**Request**
Extract, word for word, the lines of the records starting at the line that contains "Viewport: 1200px width, 720px height." and ending at the end of the records, with both ends included. Leave the pictures out of the answer.

Records for pointing at text and elements
——
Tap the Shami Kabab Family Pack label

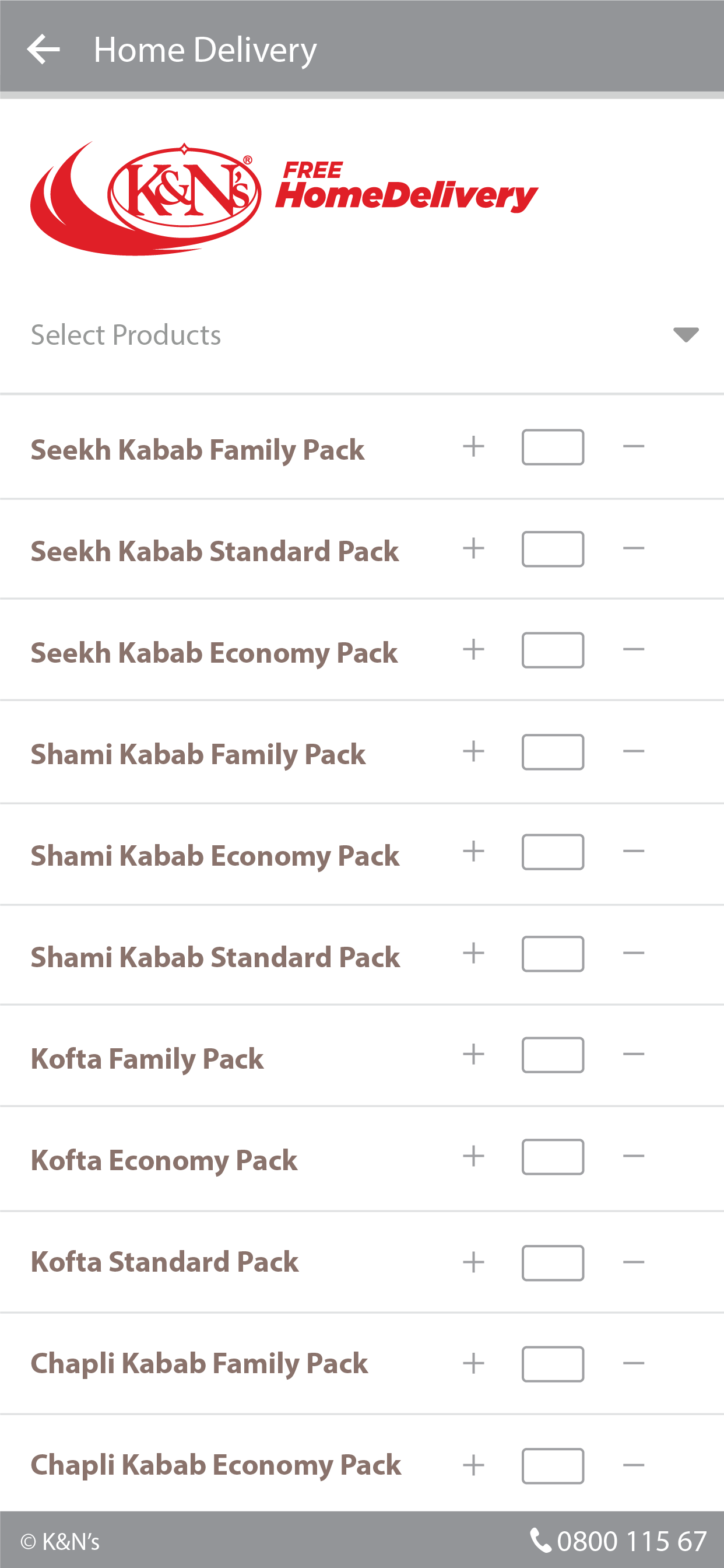pos(198,754)
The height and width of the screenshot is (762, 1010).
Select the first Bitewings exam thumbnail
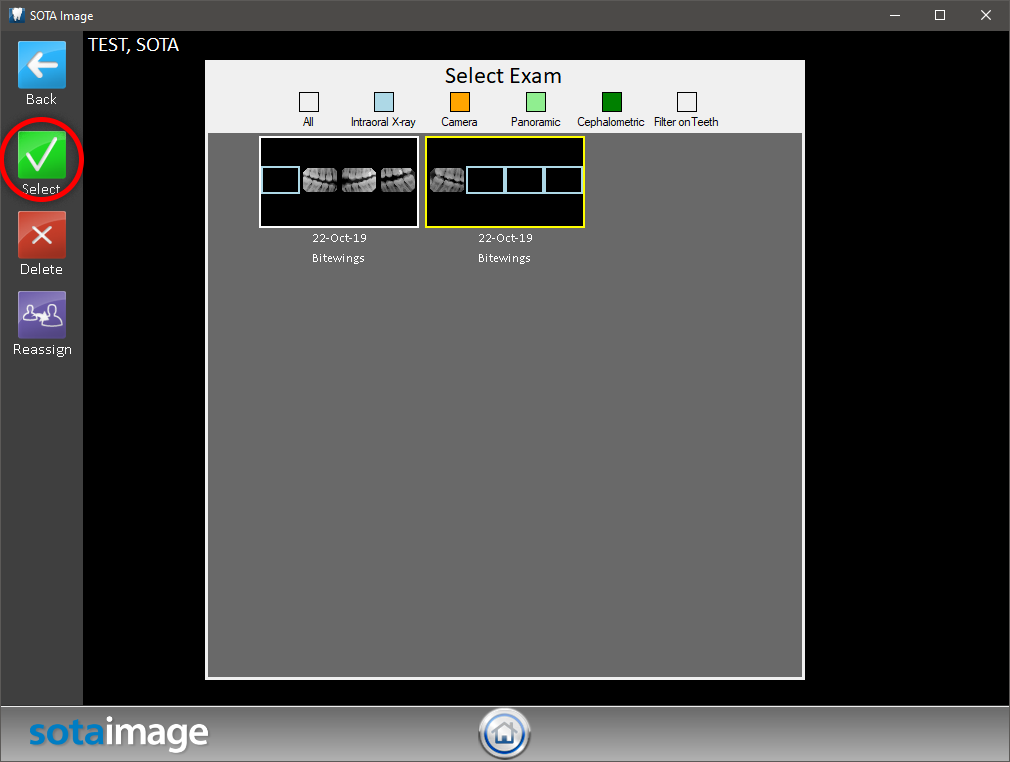(x=339, y=182)
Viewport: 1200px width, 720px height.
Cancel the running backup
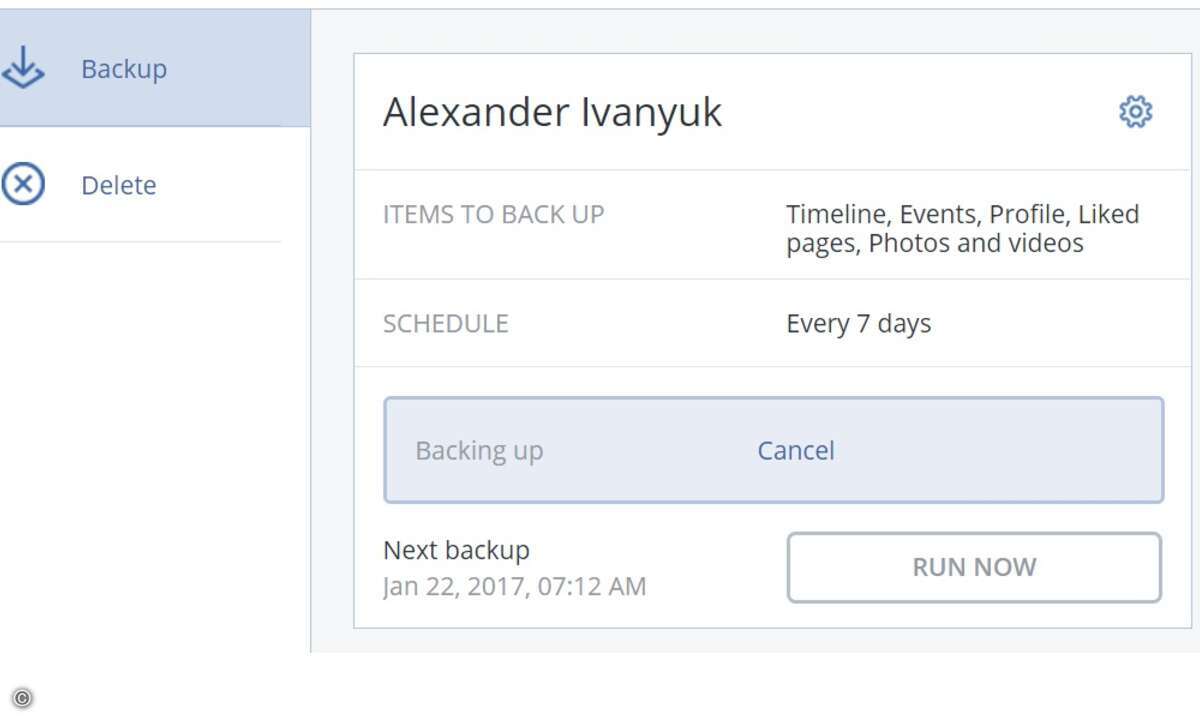click(796, 450)
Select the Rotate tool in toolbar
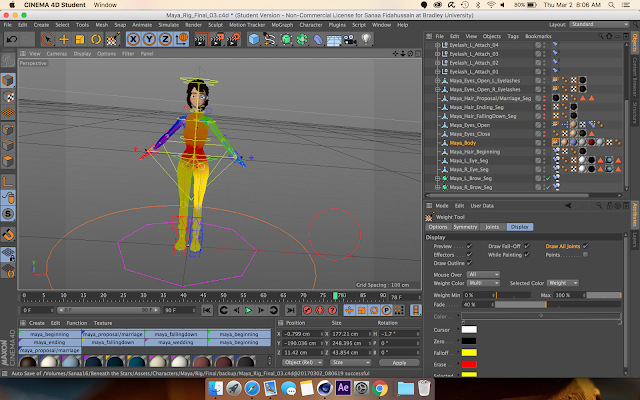The image size is (640, 400). click(95, 39)
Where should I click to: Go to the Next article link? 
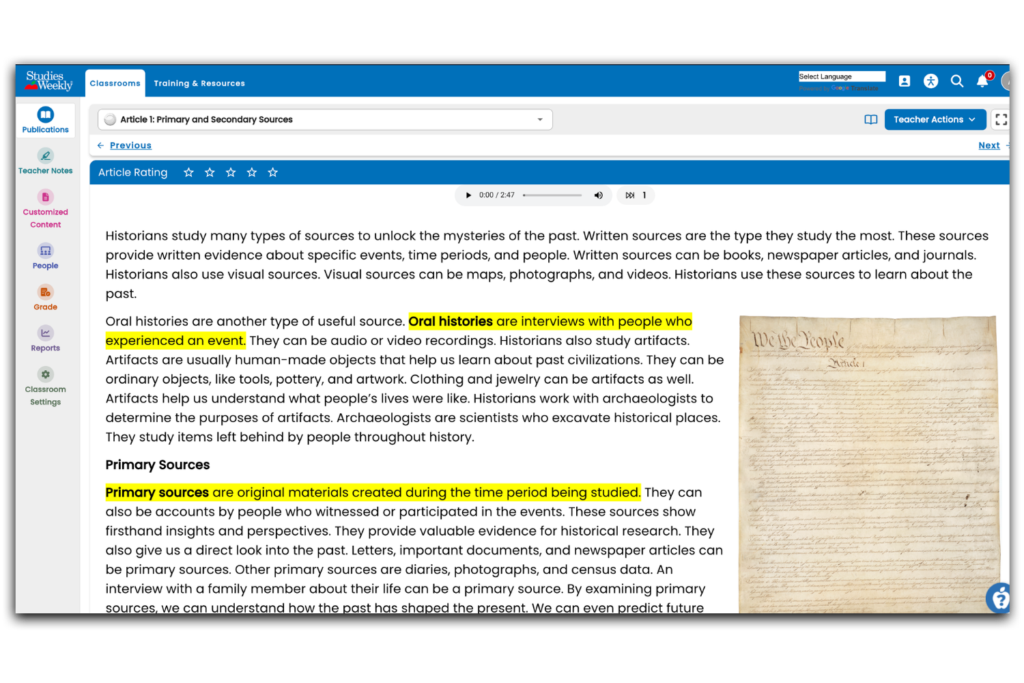988,145

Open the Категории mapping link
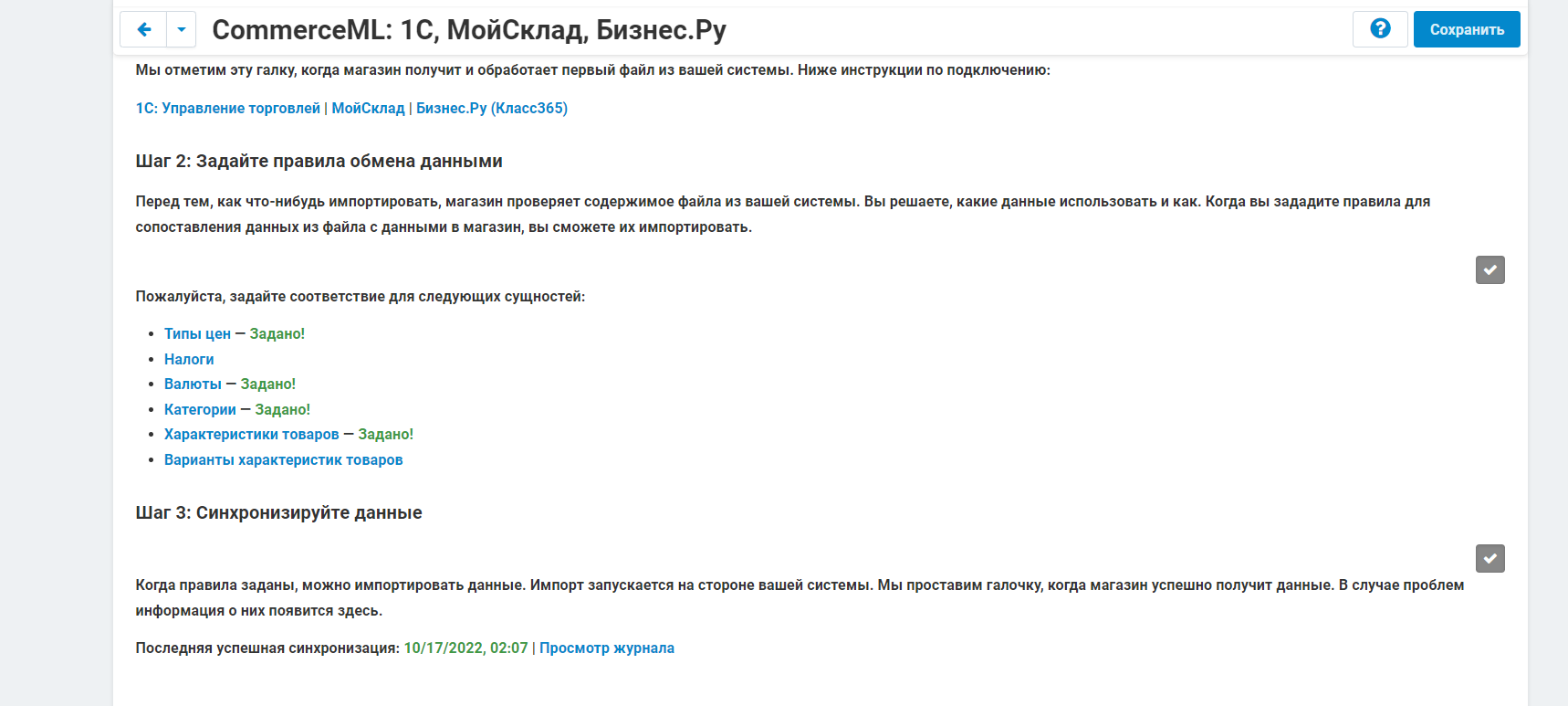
——
**The answer**
Viewport: 1200px width, 720px height.
Cancel the running backup
click(796, 450)
Select the Rotate tool in toolbar
The image size is (640, 400). click(95, 39)
Where should I click to: Go to the Next article link? 
988,145

Open the Категории mapping link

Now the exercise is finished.